Transcribe exactly, and only, the lines from the one containing "Screen dimensions: 868x464" through the end of the entries below, leaving the pictures out.

[Records drawn from a dataset]
▽

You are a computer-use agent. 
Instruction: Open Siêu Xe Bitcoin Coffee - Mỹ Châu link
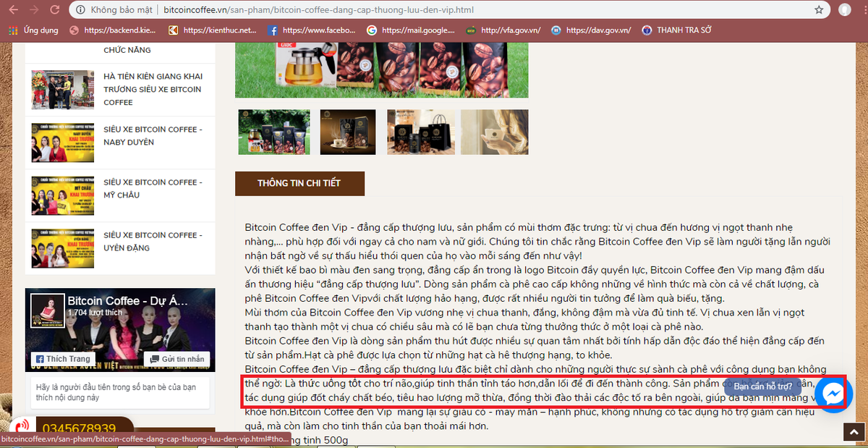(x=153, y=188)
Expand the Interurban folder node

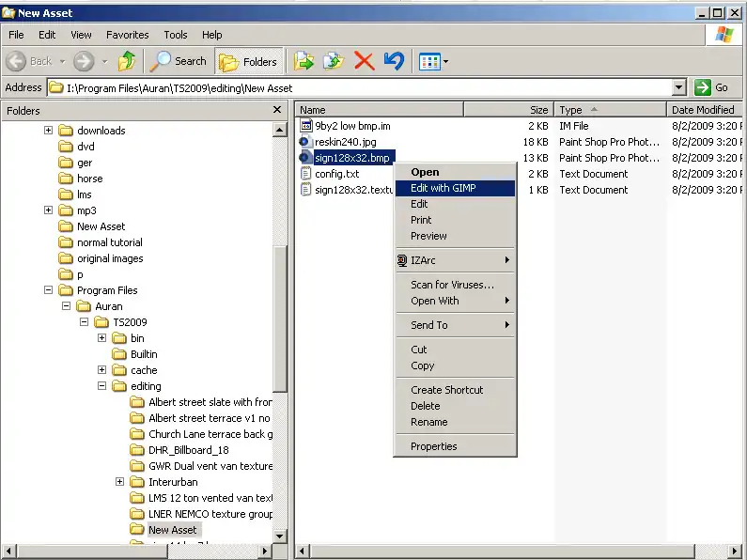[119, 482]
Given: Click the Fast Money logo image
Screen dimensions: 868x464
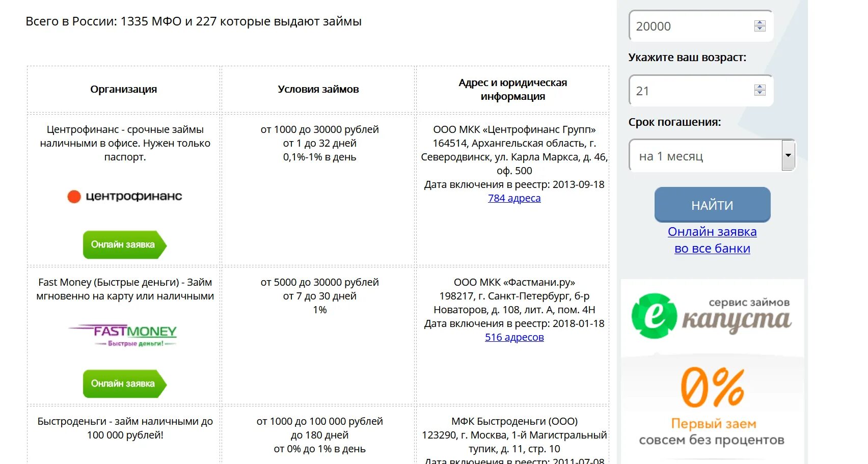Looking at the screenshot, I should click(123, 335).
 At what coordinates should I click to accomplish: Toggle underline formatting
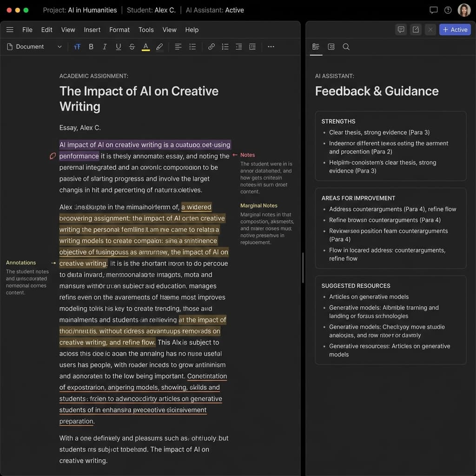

△

= Response below =
Screen dimensions: 868x464
Looking at the screenshot, I should click(123, 335).
 At what coordinates should I click to accomplish: Toggle underline formatting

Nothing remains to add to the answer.